▶ [WHAT IS EXPECTED]: All of the data is to be set down again without alteration.

▶ [RECORDS SUPPLIED]:

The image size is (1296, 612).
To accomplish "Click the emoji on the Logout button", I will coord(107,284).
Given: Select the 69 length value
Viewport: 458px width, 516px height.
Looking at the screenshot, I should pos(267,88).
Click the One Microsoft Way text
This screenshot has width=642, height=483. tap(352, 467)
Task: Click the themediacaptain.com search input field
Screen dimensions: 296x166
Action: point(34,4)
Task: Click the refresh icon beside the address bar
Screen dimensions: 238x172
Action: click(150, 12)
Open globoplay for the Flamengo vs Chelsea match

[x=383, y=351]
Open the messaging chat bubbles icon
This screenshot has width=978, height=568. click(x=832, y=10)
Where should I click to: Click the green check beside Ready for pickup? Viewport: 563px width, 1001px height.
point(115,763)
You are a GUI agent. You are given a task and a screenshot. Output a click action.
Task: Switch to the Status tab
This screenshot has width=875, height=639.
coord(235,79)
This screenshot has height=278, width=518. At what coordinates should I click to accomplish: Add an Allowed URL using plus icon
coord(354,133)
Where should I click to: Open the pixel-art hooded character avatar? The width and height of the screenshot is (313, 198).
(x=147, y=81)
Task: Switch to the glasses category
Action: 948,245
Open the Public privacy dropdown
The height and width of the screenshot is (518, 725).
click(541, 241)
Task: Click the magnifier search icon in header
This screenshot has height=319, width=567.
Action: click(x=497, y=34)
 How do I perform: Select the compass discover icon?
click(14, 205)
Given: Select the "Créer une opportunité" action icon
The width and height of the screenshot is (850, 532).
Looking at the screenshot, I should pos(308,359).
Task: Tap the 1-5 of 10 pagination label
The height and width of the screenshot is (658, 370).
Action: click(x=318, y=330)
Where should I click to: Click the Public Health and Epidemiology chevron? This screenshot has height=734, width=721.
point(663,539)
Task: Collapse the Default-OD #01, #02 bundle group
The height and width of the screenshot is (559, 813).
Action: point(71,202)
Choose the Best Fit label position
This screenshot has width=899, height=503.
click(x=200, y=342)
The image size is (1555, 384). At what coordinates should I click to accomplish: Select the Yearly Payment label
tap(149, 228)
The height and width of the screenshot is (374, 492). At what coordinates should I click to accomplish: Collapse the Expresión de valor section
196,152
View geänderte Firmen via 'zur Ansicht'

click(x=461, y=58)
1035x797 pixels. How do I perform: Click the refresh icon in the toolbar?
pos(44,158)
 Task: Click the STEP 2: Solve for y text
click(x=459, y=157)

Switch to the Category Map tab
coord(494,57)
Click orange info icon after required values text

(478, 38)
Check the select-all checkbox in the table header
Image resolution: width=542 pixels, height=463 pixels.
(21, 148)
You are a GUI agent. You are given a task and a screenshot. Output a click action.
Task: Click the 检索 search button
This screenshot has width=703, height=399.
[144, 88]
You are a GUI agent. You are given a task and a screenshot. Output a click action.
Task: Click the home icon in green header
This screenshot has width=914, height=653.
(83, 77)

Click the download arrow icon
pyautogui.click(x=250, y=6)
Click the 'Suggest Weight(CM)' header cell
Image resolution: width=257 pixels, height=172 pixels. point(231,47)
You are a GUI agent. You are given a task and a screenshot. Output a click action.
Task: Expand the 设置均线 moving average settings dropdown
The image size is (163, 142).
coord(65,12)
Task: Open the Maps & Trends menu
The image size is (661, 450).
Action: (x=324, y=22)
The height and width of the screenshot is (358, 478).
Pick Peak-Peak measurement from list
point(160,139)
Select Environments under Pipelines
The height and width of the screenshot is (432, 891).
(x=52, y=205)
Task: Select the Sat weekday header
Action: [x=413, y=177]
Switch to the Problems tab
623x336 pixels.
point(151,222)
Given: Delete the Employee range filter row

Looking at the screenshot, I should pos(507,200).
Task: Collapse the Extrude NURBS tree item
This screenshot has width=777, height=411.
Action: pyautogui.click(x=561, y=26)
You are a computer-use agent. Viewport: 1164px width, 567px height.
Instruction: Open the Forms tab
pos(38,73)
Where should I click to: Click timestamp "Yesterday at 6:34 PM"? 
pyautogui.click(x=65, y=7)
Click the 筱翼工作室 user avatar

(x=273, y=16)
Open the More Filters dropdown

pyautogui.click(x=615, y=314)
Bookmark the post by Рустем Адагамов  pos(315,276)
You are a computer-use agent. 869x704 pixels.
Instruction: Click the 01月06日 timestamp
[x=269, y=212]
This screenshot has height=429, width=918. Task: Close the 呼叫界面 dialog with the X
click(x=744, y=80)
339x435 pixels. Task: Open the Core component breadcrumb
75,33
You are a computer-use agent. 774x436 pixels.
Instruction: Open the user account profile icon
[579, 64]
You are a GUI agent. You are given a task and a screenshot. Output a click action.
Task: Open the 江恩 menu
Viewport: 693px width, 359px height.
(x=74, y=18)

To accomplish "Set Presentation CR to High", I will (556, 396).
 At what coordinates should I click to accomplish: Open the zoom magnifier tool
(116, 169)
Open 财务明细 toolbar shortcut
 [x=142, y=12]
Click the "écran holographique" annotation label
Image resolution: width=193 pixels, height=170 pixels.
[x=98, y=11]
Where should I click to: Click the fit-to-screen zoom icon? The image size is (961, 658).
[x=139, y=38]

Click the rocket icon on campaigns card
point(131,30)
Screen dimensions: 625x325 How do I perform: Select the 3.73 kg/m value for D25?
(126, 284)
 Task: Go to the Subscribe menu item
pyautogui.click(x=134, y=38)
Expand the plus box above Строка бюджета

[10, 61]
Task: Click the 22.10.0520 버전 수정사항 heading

▶ [RESULT FOR THIS TASK]:
The image size is (1296, 612).
To accomplish "Click the emoji on the Logout button", I will coord(107,284).
Given: Select the 69 length value
Viewport: 458px width, 516px height.
Looking at the screenshot, I should pos(267,88).
Click the One Microsoft Way text
This screenshot has width=642, height=483. tap(352, 467)
Task: Click the themediacaptain.com search input field
Screen dimensions: 296x166
Action: point(34,4)
Task: Click the refresh icon beside the address bar
Screen dimensions: 238x172
Action: click(150, 12)
Open globoplay for the Flamengo vs Chelsea match

[x=383, y=351]
Open the messaging chat bubbles icon
This screenshot has width=978, height=568. click(x=832, y=10)
Where should I click to: Click the green check beside Ready for pickup? Viewport: 563px width, 1001px height.
point(115,763)
You are a GUI agent. You are given a task and a screenshot. Output a click action.
Task: Switch to the Status tab
This screenshot has width=875, height=639.
coord(235,79)
This screenshot has height=278, width=518. At what coordinates should I click to accomplish: Add an Allowed URL using plus icon
coord(354,133)
Where should I click to: Open the pixel-art hooded character avatar? The width and height of the screenshot is (313, 198).
(x=147, y=81)
Task: Switch to the glasses category
Action: 948,245
Open the Public privacy dropdown
The height and width of the screenshot is (518, 725).
click(541, 241)
Task: Click the magnifier search icon in header
This screenshot has height=319, width=567.
Action: click(x=497, y=34)
 How do I perform: Select the compass discover icon?
click(14, 205)
Given: Select the "Créer une opportunité" action icon
The width and height of the screenshot is (850, 532).
Looking at the screenshot, I should pos(308,359).
Task: Tap the 1-5 of 10 pagination label
The height and width of the screenshot is (658, 370).
Action: click(x=318, y=330)
Where should I click to: Click the Public Health and Epidemiology chevron? This screenshot has height=734, width=721.
point(663,539)
Task: Collapse the Default-OD #01, #02 bundle group
The height and width of the screenshot is (559, 813).
Action: point(71,202)
Choose the Best Fit label position
This screenshot has width=899, height=503.
click(x=200, y=342)
The image size is (1555, 384). At what coordinates should I click to accomplish: Select the Yearly Payment label
tap(149, 228)
The height and width of the screenshot is (374, 492). At what coordinates should I click to accomplish: Collapse the Expresión de valor section
196,152
View geänderte Firmen via 'zur Ansicht'

click(x=461, y=58)
1035x797 pixels. How do I perform: Click the refresh icon in the toolbar?
pos(44,158)
 Task: Click the STEP 2: Solve for y text
click(x=459, y=157)

Switch to the Category Map tab
coord(494,57)
Click orange info icon after required values text

(478, 38)
Check the select-all checkbox in the table header
Image resolution: width=542 pixels, height=463 pixels.
(21, 148)
You are a GUI agent. You are given a task and a screenshot. Output a click action.
Task: Click the 检索 search button
This screenshot has width=703, height=399.
[144, 88]
You are a GUI agent. You are given a task and a screenshot. Output a click action.
Task: Click the home icon in green header
This screenshot has width=914, height=653.
(83, 77)

Click the download arrow icon
pyautogui.click(x=250, y=6)
Click the 'Suggest Weight(CM)' header cell
Image resolution: width=257 pixels, height=172 pixels. point(231,47)
You are a GUI agent. You are given a task and a screenshot. Output a click action.
Task: Expand the 设置均线 moving average settings dropdown
The image size is (163, 142).
coord(65,12)
Task: Open the Maps & Trends menu
The image size is (661, 450).
Action: (x=324, y=22)
The height and width of the screenshot is (358, 478).
Pick Peak-Peak measurement from list
point(160,139)
Select Environments under Pipelines
The height and width of the screenshot is (432, 891).
(x=52, y=205)
Task: Select the Sat weekday header
Action: [x=413, y=177]
Switch to the Problems tab
623x336 pixels.
point(151,222)
Given: Delete the Employee range filter row

Looking at the screenshot, I should pos(507,200).
Task: Collapse the Extrude NURBS tree item
This screenshot has width=777, height=411.
Action: pyautogui.click(x=561, y=26)
You are a computer-use agent. Viewport: 1164px width, 567px height.
Instruction: Open the Forms tab
pos(38,73)
Where should I click to: Click timestamp "Yesterday at 6:34 PM"? 
pyautogui.click(x=65, y=7)
Click the 筱翼工作室 user avatar

(x=273, y=16)
Open the More Filters dropdown

pyautogui.click(x=615, y=314)
Bookmark the post by Рустем Адагамов  pos(315,276)
You are a computer-use agent. 869x704 pixels.
Instruction: Click the 01月06日 timestamp
[x=269, y=212]
This screenshot has height=429, width=918. Task: Close the 呼叫界面 dialog with the X
click(x=744, y=80)
339x435 pixels. Task: Open the Core component breadcrumb
75,33
You are a computer-use agent. 774x436 pixels.
Instruction: Open the user account profile icon
[579, 64]
You are a GUI agent. You are given a task and a screenshot. Output a click action.
Task: Open the 江恩 menu
Viewport: 693px width, 359px height.
(x=74, y=18)

To accomplish "Set Presentation CR to High", I will (556, 396).
 At what coordinates should I click to accomplish: Open the zoom magnifier tool
(116, 169)
Open 财务明细 toolbar shortcut
 [x=142, y=12]
Click the "écran holographique" annotation label
Image resolution: width=193 pixels, height=170 pixels.
[x=98, y=11]
Where should I click to: Click the fit-to-screen zoom icon? The image size is (961, 658).
[x=139, y=38]

Click the rocket icon on campaigns card
point(131,30)
Screen dimensions: 625x325 How do I perform: Select the 3.73 kg/m value for D25?
(126, 284)
 Task: Go to the Subscribe menu item
pyautogui.click(x=134, y=38)
Expand the plus box above Строка бюджета

[10, 61]
Task: Click the 22.10.0520 버전 수정사항 heading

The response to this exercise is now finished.